* **Material fornecido**
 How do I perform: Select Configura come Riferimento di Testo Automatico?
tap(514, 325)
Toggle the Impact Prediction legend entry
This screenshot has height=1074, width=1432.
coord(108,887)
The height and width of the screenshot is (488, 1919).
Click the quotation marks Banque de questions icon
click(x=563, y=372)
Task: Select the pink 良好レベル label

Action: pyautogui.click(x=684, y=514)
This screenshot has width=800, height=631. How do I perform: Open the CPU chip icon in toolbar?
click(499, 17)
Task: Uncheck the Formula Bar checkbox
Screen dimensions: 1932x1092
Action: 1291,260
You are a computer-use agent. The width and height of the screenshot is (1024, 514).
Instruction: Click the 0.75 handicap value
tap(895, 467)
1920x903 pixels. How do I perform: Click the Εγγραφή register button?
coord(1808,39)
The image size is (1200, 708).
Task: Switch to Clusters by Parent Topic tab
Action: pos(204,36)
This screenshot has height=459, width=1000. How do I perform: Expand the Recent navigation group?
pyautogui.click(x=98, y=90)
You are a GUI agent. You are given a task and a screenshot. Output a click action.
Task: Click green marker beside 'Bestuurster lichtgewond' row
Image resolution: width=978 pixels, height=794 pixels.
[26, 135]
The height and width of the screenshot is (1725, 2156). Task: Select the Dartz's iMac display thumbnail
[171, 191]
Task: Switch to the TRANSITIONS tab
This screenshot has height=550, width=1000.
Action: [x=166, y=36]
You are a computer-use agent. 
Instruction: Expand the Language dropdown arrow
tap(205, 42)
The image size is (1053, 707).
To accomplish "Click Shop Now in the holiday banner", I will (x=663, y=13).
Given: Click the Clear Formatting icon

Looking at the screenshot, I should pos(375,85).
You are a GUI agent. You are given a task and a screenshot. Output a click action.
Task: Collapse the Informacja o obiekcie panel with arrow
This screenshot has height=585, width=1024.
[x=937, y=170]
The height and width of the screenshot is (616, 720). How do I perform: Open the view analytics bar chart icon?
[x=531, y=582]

* **Detalhes do exercício**
Atualize todas as linhas acima, trocando "How do I perform" por "What are the steps to" e mantendo todo o resto igual.

* **Resposta da tarefa**
 What are the steps to: Select Configura come Riferimento di Testo Automatico?
tap(514, 325)
Toggle the Impact Prediction legend entry
This screenshot has height=1074, width=1432.
coord(108,887)
The height and width of the screenshot is (488, 1919).
Click the quotation marks Banque de questions icon
click(x=563, y=372)
Task: Select the pink 良好レベル label

Action: pyautogui.click(x=684, y=514)
This screenshot has width=800, height=631. What are the steps to: Open the CPU chip icon in toolbar?
click(499, 17)
Task: Uncheck the Formula Bar checkbox
Screen dimensions: 1932x1092
Action: 1291,260
You are a computer-use agent. The width and height of the screenshot is (1024, 514).
Instruction: Click the 0.75 handicap value
tap(895, 467)
1920x903 pixels. What are the steps to: Click the Εγγραφή register button?
coord(1808,39)
The image size is (1200, 708).
Task: Switch to Clusters by Parent Topic tab
Action: pos(204,36)
This screenshot has height=459, width=1000. What are the steps to: Expand the Recent navigation group?
pyautogui.click(x=98, y=90)
You are a GUI agent. You are given a task and a screenshot. Output a click action.
Task: Click green marker beside 'Bestuurster lichtgewond' row
Image resolution: width=978 pixels, height=794 pixels.
[26, 135]
The height and width of the screenshot is (1725, 2156). Task: Select the Dartz's iMac display thumbnail
[171, 191]
Task: Switch to the TRANSITIONS tab
This screenshot has height=550, width=1000.
Action: [x=166, y=36]
You are a computer-use agent. 
Instruction: Expand the Language dropdown arrow
tap(205, 42)
The image size is (1053, 707).
To accomplish "Click Shop Now in the holiday banner", I will (x=663, y=13).
Given: Click the Clear Formatting icon

Looking at the screenshot, I should pos(375,85).
You are a GUI agent. You are given a task and a screenshot. Output a click action.
Task: Collapse the Informacja o obiekcie panel with arrow
This screenshot has height=585, width=1024.
[x=937, y=170]
The height and width of the screenshot is (616, 720). What are the steps to: Open the view analytics bar chart icon?
[x=531, y=582]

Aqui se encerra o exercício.